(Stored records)

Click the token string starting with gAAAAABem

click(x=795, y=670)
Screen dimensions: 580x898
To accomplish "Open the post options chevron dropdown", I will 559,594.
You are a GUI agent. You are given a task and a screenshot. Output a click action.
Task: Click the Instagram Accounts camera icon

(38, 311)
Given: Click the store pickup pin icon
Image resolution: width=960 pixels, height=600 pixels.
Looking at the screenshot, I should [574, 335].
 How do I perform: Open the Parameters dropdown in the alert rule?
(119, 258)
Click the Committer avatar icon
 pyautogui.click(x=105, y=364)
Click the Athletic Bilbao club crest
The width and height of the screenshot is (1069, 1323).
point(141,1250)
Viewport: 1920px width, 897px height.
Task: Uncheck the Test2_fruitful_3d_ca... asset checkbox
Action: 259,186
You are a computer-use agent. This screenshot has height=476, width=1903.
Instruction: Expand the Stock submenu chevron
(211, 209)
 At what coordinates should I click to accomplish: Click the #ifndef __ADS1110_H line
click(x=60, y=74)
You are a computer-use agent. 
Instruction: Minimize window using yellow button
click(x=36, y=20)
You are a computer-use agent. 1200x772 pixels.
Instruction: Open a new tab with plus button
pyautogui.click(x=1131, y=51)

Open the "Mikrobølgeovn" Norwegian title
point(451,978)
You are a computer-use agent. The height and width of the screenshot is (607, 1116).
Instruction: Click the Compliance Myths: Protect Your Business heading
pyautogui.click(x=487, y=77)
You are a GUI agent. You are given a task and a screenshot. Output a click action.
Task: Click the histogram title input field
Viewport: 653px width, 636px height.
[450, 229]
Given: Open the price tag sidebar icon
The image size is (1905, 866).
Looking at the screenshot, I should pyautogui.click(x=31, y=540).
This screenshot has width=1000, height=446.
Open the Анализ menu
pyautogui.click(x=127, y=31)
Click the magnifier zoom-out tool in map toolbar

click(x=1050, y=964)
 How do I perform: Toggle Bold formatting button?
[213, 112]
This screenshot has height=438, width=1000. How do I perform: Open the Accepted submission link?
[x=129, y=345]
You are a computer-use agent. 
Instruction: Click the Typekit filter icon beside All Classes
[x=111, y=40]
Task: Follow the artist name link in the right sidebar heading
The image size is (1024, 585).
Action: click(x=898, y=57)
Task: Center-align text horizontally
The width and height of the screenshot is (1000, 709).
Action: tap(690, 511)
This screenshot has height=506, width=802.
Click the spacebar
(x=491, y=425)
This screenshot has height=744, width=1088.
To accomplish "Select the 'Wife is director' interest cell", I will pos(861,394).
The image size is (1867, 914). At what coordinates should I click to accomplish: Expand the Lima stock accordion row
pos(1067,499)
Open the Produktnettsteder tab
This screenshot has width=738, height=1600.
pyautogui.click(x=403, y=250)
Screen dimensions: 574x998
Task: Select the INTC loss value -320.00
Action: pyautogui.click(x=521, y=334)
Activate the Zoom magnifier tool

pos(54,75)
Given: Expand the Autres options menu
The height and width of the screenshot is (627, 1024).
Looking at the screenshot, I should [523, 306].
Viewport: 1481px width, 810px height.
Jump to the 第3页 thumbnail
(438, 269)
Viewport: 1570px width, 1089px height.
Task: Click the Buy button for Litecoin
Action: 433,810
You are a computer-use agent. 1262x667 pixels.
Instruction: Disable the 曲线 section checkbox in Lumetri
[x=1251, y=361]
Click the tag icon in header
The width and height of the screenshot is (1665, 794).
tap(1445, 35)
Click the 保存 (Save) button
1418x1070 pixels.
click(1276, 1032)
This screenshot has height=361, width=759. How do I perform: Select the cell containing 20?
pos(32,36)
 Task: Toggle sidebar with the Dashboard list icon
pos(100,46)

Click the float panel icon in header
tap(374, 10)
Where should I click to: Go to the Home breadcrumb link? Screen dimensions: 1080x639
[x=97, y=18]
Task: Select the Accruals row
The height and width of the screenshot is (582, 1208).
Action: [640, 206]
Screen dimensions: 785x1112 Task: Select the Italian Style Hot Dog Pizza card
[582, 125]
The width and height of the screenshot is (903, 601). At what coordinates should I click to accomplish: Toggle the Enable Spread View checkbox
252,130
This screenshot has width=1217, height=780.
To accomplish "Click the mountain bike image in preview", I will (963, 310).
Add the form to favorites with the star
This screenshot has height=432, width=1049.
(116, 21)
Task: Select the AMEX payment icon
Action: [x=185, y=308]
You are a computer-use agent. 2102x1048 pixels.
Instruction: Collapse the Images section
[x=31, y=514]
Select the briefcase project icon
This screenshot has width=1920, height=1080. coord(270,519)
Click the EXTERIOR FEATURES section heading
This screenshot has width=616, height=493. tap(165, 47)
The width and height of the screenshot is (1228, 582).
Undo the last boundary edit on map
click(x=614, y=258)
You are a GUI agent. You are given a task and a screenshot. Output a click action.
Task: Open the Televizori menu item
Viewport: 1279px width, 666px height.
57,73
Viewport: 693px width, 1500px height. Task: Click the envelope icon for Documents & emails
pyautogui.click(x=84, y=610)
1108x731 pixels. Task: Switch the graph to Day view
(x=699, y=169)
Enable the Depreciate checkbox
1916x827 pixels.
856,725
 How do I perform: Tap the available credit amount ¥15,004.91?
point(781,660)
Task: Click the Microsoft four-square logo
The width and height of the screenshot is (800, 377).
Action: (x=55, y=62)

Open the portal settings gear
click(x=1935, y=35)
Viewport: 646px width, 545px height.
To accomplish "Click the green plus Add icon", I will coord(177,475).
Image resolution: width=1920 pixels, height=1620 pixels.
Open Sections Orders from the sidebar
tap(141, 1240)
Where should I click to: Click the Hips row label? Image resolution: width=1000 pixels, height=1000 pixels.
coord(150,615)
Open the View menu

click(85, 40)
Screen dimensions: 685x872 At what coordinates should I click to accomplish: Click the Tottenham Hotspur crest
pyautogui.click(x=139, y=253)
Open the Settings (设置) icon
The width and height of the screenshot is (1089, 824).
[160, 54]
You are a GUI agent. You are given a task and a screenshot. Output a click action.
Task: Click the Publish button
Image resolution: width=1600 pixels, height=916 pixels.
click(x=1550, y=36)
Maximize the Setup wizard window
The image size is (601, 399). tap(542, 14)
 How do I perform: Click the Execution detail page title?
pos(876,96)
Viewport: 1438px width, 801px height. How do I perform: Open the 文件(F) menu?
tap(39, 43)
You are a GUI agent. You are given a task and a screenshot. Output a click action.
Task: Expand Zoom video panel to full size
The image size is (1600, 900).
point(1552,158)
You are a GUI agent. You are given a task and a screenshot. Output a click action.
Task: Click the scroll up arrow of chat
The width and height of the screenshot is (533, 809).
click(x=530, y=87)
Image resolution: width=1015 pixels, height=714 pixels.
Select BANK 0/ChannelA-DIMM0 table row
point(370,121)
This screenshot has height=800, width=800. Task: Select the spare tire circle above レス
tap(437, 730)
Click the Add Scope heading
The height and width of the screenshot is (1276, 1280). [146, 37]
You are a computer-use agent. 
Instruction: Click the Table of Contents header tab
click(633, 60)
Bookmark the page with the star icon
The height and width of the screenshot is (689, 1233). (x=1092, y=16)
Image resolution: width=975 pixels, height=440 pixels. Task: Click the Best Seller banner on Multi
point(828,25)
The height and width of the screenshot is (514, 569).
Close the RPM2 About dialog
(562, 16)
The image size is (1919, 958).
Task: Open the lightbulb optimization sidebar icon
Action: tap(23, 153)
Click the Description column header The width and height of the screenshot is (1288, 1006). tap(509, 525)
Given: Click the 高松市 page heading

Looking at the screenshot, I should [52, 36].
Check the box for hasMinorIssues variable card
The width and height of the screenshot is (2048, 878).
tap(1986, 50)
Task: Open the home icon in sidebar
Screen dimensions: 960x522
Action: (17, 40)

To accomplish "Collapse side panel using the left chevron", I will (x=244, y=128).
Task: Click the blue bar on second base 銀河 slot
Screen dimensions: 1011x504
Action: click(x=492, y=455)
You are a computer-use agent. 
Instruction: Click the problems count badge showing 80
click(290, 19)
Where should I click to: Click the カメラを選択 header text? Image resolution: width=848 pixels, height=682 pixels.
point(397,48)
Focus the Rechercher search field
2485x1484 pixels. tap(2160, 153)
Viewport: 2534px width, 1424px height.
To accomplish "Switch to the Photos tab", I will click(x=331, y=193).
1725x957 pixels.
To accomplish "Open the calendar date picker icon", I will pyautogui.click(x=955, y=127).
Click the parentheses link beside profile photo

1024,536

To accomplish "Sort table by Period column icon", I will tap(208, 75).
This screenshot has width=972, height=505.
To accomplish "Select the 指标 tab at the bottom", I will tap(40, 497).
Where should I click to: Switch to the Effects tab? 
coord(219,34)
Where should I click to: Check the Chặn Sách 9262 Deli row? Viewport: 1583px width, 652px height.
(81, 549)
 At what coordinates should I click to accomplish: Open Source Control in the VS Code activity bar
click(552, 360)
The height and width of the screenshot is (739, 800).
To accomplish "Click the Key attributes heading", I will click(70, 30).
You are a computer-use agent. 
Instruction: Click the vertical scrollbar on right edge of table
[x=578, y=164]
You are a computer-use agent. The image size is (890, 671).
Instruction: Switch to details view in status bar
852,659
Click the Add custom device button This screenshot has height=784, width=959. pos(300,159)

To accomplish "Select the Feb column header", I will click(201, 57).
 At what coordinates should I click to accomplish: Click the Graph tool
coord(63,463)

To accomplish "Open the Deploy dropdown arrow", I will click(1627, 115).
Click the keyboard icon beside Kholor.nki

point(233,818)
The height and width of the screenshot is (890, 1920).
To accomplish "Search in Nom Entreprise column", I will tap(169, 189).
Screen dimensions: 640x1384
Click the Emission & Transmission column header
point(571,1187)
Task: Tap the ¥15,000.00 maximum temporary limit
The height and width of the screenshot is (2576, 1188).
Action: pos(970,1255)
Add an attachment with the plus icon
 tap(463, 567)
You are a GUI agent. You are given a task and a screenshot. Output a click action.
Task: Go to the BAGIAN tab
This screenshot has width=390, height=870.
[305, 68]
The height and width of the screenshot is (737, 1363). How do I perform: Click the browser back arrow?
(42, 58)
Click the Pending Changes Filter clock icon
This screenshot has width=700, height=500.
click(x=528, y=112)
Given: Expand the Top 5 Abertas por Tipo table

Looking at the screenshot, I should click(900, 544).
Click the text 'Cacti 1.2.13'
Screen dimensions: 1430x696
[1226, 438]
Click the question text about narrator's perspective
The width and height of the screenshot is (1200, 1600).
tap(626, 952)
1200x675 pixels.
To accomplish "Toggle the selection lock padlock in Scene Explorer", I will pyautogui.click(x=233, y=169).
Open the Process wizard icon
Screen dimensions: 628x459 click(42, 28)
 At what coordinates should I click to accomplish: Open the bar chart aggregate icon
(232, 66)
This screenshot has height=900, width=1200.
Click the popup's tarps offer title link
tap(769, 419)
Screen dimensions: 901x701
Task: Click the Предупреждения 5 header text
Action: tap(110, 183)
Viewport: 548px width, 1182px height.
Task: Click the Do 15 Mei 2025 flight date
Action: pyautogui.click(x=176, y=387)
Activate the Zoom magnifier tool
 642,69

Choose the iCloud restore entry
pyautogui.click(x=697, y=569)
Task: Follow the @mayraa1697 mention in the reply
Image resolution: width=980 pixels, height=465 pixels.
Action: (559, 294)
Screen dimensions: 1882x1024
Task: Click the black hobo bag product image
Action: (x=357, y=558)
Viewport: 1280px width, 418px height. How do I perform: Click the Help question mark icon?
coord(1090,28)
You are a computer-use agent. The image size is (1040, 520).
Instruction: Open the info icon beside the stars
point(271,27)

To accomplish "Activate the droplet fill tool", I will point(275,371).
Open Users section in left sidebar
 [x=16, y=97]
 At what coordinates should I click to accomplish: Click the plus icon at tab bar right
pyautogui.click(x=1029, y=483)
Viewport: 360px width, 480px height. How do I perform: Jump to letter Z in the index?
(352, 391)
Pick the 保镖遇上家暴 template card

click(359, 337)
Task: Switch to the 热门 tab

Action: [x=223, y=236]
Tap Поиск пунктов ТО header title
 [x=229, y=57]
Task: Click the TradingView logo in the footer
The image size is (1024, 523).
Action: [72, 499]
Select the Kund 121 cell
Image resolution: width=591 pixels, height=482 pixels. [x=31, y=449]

ASSIGNMENT: Starting with the first line of the entries, transcribe every line up to and including the one with "You are a computer-use agent. This".

RESULT FOR THIS EXERCISE:
Click the token string starting with gAAAAABem

click(x=795, y=670)
Screen dimensions: 580x898
To accomplish "Open the post options chevron dropdown", I will 559,594.
You are a GUI agent. You are given a task and a screenshot. Output a click action.
Task: Click the Instagram Accounts camera icon

(38, 311)
Given: Click the store pickup pin icon
Image resolution: width=960 pixels, height=600 pixels.
Looking at the screenshot, I should [574, 335].
 How do I perform: Open the Parameters dropdown in the alert rule?
(119, 258)
Click the Committer avatar icon
 pyautogui.click(x=105, y=364)
Click the Athletic Bilbao club crest
The width and height of the screenshot is (1069, 1323).
point(141,1250)
Viewport: 1920px width, 897px height.
Task: Uncheck the Test2_fruitful_3d_ca... asset checkbox
Action: 259,186
You are a computer-use agent. This screenshot has height=476, width=1903.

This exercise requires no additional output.